BRANO DI LETTURA
:::::

La pet therapy è una co-terapia relazionale che nasce dalla necessità di riconoscimento delle componenti psicologiche, sociali, antropologiche della malattia, spesso sottovalutate se non ignorate dalla medicina moderna, estremamente tecnologia, strumentale, specializzata e settoriale.
Il valore della relazione uomo animale in ambito assistenziale e co-terapeutico (pet therapy), benchè noto e universalmente riconosciuto, viene spesso mal interpretato, mescolato e confuso con il concetto di pet ownership, il malinteso secondo cui il semplice possesso di un animale possa di per sé apportare beneficio alla salute.
Molto spesso infatti viene suggerito, anche in ambito medico, di adottare un pet per dare sollievo a certe patologie. Si mettono in moto allora una serie di azioni approssimative e demagogiche che, seppur facendo leva su buoni sentimenti, non contribuiscono alla chiarezza né all’identificazione dei bisogni dei soggetti coinvolti.
Queste situazioni mancano completamente di progettualità: non vengono identificate necessità specifiche del soggetto, non identificati gli obiettivi che si intendono raggiungere, né attraverso quali prassi. Non si prendono in considerazione le conseguenze che tali azioni possono avere sull’animale coinvolto, che non necessariamente trarrà beneficio dall’essere inserito in una situazione già di per sé critica, né le possibili controindicazioni per l’umano o il suo gruppo familiare e sociale.
Altre volte si impiega l’animale come mezzo, dove l’obiettivo viene individuato in un puro miglioramento dei parametri medici, un semplice effetto sanitario, non riconoscendo l’obiettivo principale della co-terapia: la relazione di cui il beneficio sanitario è effetto.
E’ evidente la necessità di conoscenza, preparazione al fine di individuare quale la dimensione di relazione vada aperta, e quale proscritta, quali i modelli operativi, quale forma di progettualità e monitoraggio debbano essere messi in atto per ottenere la beneficialità del rapporto.
Quindi è più corretto parlare di attività che utilizzano la relazione con l’animale quale portatore di diversità fondamentale ed insostituibile, di reciprocità, quale interfaccia di scambio emozionale, percettivo, cognitivo e con valenze formative e co-terapeutiche.

:::::

DATI FORNITI

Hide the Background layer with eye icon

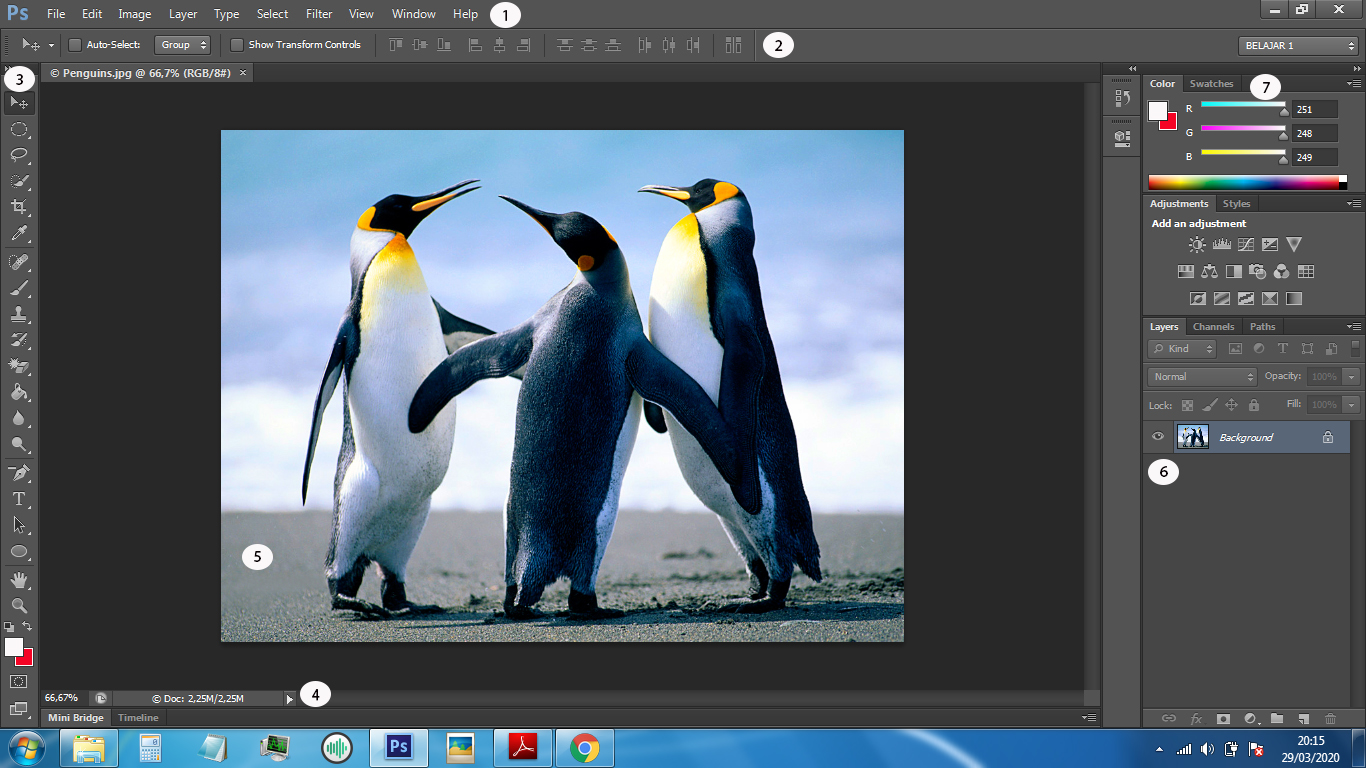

:::::

DA SVOLGERE
**a.** Traduci in inglese questa frase del brano sulla pet therapy: "Molto spesso infatti viene suggerito, anche in ambito medico, di adottare un pet per dare sollievo a certe patologie."
**b.** Secondo il brano sulla pet therapy, la medicina moderna spesso sottovaluta o ignora alcune componenti della malattia. Elencale.
Il materiale non è necessario per svolgere gli esercizi.

SOLUZIONI
**a.** Very often, in fact, it is suggested, even in medical settings, to adopt a pet to bring relief to certain conditions.

**b.** psicologiche, sociali, antropologiche